_WHAT IS NEEDED_
Scan the data that follows and count the lines with the string "house"; answer with the count alone.

_EXERCISE INPUTS_
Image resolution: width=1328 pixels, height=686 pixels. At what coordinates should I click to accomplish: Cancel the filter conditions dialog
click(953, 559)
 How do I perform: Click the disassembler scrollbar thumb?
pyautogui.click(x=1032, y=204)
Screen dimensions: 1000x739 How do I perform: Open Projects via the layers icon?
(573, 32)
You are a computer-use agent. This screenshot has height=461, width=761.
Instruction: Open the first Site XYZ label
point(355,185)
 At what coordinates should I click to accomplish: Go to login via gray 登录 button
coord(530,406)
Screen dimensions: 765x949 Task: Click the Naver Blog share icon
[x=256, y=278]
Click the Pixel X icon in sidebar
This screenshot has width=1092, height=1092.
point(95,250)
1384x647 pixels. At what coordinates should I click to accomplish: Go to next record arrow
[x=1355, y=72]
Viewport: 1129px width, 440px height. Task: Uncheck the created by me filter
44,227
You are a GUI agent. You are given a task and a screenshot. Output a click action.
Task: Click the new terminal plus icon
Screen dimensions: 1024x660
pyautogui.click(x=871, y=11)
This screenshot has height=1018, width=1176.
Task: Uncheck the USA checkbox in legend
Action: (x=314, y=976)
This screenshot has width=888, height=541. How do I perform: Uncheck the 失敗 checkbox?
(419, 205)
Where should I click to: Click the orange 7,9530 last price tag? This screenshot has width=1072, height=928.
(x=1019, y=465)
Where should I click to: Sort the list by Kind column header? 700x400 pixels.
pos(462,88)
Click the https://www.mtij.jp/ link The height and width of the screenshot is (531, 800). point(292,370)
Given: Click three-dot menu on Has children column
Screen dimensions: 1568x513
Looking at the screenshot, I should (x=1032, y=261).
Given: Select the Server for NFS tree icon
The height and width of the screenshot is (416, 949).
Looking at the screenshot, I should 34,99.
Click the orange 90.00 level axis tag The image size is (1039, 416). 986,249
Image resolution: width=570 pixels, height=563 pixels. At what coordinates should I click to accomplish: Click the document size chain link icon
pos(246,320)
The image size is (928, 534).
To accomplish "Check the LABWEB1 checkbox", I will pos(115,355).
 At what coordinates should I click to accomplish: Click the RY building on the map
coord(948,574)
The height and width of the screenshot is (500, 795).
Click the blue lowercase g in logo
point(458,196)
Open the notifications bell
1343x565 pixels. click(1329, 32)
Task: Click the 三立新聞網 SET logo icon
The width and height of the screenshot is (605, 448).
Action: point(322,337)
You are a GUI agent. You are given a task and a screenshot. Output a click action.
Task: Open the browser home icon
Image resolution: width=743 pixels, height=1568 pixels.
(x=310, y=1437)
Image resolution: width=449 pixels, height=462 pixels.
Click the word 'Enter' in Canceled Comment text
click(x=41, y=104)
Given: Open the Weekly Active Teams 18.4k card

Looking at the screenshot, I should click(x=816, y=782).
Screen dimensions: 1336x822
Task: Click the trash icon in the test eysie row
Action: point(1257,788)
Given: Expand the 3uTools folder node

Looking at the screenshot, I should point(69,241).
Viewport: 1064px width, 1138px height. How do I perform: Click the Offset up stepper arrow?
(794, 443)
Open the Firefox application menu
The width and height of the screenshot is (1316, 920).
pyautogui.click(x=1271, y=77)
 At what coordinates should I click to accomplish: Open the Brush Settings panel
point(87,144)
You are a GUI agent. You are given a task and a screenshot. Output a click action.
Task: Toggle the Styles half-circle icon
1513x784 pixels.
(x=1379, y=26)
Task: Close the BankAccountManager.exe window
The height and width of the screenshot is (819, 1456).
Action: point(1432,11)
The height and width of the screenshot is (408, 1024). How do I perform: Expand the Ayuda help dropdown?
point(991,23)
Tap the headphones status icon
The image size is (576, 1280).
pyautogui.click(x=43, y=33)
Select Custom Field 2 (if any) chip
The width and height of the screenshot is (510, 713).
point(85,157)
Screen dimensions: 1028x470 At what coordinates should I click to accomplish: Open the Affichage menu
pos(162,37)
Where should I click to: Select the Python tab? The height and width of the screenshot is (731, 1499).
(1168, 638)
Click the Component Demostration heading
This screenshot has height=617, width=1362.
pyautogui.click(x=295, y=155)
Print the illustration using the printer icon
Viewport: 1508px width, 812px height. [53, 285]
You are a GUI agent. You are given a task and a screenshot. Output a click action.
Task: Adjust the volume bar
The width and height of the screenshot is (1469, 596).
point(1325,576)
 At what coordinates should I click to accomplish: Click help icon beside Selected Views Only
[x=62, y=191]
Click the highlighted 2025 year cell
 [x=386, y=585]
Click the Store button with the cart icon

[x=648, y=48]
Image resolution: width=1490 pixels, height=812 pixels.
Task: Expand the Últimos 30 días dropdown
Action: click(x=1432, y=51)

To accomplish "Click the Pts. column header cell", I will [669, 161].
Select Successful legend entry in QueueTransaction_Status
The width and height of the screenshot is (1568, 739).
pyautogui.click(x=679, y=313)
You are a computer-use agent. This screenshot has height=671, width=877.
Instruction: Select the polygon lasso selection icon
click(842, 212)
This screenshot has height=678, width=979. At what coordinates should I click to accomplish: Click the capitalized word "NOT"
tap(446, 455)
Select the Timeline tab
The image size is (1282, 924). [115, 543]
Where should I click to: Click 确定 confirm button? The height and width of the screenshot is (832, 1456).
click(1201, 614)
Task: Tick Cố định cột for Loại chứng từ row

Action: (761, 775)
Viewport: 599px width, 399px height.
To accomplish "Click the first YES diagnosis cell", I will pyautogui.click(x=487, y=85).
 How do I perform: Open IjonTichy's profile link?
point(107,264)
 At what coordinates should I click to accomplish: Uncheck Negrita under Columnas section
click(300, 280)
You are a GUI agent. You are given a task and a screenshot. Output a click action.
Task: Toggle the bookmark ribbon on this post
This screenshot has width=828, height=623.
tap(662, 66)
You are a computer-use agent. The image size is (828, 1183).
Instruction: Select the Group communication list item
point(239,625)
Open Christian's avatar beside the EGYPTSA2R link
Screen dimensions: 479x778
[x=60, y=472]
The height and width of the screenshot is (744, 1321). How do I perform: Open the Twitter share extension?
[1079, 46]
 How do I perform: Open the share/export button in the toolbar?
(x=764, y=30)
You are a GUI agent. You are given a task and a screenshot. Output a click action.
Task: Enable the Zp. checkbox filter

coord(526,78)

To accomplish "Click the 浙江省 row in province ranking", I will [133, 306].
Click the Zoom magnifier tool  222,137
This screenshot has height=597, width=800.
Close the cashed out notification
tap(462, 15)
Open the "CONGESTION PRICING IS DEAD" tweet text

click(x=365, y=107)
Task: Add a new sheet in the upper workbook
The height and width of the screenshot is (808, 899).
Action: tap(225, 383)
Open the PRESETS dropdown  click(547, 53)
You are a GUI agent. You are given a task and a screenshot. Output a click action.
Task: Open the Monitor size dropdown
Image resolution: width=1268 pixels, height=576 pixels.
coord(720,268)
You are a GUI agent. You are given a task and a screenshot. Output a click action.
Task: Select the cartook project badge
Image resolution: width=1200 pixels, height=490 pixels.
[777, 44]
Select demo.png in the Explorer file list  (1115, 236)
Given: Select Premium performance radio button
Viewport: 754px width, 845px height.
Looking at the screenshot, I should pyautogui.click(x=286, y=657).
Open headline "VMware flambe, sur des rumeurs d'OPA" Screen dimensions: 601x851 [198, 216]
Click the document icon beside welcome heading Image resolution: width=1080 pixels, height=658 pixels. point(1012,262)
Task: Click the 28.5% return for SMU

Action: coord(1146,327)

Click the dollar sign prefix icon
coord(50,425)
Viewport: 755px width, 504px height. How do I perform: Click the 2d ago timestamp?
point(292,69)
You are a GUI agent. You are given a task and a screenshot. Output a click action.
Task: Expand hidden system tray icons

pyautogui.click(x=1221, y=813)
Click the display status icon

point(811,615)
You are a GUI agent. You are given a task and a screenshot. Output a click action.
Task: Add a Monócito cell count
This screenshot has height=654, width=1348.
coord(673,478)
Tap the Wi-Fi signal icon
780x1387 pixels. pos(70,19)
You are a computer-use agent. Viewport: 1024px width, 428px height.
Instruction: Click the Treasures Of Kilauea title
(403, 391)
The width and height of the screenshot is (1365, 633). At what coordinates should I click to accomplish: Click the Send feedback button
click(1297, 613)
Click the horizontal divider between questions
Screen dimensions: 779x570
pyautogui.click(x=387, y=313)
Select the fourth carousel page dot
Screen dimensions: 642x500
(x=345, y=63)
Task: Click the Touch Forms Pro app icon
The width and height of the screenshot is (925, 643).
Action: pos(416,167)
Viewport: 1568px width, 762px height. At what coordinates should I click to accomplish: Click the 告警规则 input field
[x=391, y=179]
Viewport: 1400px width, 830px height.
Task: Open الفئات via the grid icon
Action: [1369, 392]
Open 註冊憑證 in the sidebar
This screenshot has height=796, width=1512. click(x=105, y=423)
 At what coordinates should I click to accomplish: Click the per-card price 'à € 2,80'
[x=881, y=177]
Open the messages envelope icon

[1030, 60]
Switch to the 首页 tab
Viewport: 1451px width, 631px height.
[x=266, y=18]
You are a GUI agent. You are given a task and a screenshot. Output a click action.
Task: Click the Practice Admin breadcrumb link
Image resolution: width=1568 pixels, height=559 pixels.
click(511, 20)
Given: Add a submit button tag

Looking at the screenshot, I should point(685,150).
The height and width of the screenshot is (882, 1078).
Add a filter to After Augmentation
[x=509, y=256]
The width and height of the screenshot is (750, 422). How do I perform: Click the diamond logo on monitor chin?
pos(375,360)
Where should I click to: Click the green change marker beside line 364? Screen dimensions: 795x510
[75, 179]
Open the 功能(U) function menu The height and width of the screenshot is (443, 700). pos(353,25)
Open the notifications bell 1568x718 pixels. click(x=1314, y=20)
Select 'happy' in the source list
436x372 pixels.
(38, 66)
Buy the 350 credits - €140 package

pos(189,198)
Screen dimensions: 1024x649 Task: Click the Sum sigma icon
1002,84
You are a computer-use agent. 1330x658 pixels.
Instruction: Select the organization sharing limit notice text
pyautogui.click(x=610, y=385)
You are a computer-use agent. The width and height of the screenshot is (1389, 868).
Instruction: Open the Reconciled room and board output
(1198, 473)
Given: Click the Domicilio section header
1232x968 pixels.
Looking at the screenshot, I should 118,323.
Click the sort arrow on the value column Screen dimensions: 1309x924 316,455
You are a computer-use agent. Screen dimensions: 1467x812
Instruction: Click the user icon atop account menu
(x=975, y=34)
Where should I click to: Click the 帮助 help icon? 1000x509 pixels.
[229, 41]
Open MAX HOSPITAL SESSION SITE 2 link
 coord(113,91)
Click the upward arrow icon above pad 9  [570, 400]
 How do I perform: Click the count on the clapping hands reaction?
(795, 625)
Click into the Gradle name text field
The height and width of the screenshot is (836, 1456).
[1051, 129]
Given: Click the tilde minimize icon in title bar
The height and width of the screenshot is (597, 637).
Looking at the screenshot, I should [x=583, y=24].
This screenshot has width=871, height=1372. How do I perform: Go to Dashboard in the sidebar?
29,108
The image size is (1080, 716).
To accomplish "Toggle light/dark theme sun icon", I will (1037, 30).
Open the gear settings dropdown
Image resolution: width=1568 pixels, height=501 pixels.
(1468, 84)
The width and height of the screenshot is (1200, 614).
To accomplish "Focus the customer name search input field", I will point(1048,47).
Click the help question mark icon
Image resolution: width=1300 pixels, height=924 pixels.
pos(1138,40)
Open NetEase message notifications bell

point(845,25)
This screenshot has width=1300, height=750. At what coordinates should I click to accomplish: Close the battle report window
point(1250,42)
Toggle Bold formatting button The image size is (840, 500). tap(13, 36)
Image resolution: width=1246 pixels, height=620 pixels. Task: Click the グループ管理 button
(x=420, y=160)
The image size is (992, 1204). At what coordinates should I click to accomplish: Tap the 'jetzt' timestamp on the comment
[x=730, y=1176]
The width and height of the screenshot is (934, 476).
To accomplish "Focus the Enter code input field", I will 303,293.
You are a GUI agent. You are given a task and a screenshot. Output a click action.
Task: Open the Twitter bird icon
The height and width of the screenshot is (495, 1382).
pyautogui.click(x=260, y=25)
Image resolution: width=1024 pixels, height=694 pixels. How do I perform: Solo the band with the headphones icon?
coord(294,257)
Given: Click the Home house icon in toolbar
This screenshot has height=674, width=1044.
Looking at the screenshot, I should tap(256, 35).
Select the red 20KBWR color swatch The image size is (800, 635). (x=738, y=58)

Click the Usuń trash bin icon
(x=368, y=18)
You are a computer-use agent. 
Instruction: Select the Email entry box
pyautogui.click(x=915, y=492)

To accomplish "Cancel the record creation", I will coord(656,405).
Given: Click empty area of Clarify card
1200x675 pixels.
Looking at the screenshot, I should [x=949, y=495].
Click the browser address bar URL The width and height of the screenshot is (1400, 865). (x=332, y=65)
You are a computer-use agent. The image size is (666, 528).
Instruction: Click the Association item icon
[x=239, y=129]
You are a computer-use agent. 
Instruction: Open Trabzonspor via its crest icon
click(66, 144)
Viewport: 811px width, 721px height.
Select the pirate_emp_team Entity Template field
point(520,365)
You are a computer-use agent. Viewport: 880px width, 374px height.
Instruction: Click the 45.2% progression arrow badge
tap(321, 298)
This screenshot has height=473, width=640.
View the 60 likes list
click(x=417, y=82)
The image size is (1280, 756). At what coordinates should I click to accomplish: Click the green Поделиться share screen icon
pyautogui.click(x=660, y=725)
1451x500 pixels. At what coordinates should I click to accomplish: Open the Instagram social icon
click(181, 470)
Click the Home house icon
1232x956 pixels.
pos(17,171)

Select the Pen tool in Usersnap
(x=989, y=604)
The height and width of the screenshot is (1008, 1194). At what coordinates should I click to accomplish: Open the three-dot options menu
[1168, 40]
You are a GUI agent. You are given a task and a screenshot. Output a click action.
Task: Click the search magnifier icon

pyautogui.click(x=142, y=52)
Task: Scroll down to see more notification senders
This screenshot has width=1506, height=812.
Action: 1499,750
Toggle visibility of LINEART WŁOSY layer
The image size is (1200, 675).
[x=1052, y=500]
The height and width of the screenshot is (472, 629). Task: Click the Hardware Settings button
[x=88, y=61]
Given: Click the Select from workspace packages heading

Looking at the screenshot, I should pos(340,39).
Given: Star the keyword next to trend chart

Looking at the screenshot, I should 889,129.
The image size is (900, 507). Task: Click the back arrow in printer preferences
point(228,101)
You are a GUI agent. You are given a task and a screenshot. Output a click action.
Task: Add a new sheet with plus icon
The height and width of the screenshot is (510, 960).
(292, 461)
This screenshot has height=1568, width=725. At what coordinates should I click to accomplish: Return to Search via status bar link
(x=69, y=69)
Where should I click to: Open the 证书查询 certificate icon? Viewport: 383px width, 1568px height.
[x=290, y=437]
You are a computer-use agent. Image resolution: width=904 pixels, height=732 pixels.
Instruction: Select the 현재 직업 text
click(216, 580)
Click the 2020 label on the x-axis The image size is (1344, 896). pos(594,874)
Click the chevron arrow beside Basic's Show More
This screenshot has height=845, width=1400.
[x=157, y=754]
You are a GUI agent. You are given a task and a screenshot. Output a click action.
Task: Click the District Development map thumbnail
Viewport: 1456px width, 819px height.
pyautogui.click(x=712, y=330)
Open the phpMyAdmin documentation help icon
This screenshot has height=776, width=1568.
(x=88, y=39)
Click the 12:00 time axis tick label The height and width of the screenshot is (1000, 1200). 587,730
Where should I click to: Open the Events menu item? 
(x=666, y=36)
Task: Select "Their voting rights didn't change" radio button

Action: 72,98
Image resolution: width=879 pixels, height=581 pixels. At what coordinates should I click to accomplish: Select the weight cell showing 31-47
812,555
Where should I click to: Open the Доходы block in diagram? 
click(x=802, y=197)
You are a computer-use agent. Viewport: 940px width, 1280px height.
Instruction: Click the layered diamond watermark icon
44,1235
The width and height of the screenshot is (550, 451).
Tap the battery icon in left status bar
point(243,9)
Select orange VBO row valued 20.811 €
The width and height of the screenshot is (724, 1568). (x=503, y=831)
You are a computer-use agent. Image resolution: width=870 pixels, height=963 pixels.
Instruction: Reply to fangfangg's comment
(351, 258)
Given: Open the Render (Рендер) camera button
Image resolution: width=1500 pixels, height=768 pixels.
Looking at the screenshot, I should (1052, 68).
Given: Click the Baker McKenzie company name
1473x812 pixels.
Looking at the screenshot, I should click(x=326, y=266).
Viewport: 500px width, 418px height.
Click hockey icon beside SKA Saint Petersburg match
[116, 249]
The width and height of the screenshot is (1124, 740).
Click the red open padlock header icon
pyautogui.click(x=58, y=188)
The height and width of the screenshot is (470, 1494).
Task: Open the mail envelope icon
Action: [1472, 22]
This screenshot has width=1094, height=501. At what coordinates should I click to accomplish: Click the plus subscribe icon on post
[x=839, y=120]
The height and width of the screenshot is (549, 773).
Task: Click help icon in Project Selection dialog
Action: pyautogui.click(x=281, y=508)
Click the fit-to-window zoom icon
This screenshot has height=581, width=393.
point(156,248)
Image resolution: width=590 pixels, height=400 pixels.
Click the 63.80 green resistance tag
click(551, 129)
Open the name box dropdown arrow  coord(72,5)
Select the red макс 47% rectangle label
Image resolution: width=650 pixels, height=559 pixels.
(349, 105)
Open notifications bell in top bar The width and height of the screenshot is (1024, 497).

_FINISHED EXERCISE_
2